Les jours d’alerte magenta, il est « fortement conseillé » aux citoyens d’annuler toute activité en extérieur et de prendre des nouvelles de leurs voisins qui pourraient avoir besoin d’aide.

Le niveau de la qualité de l’air lors des journées chaudes a également un impact sur la santé, souligne Aaron Bernstein. Cela s'explique en partie par le fait que les personnes qui n'ont pas l'air conditionné vont davantage ouvrir les fenêtres, s'exposant ainsi aux toxines présentes dans l'air, et notamment à la fumée d’éventuels feux de forêt qui brûlent dans les environs. Enfin, lorsque les températures sont élevées, l’air stagne et piège les substances polluantes contenues dans les nuages de pollution et l’ozone.

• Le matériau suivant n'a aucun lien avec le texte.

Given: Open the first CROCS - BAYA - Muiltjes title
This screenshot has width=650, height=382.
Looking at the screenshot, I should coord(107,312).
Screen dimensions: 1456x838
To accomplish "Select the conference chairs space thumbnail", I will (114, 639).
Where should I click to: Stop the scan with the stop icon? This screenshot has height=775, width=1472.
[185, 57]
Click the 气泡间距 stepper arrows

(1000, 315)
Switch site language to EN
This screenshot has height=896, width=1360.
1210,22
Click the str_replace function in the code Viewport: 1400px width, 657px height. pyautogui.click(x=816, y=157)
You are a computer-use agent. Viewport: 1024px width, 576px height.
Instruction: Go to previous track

En raison de ce lien entre les fortes chaleurs et la qualité de l’air, les CDC ont récemment mis en ligne un tableau de bord HeatRisk, qui permet aux citoyens de saisir leur code postal afin de consulter des indicateurs pour leur zone géographique.

Aaron Bernstein espère que les outils en ligne protégeront le nombre croissant d’Américains exposés aux fortes chaleurs. « Notre objectif, c’est de nous assurer que nous avons de nouvelles voies pour garantir la sécurité des personnes en permanence », explique-t-il.

« Nous estimons qu’il est nécessaire d’attirer l’attention sur les régions où les fortes chaleurs n’ont jamais été un problème », ajoute-t-il, ainsi que sur celles traditionnellement exposées, mais où la population ne se rend peut-être pas compte que les journées chaudes sont plus fréquentes aujourd’hui.

Cet article a initialement paru sur le site nationalgeographic.com en langue anglaise.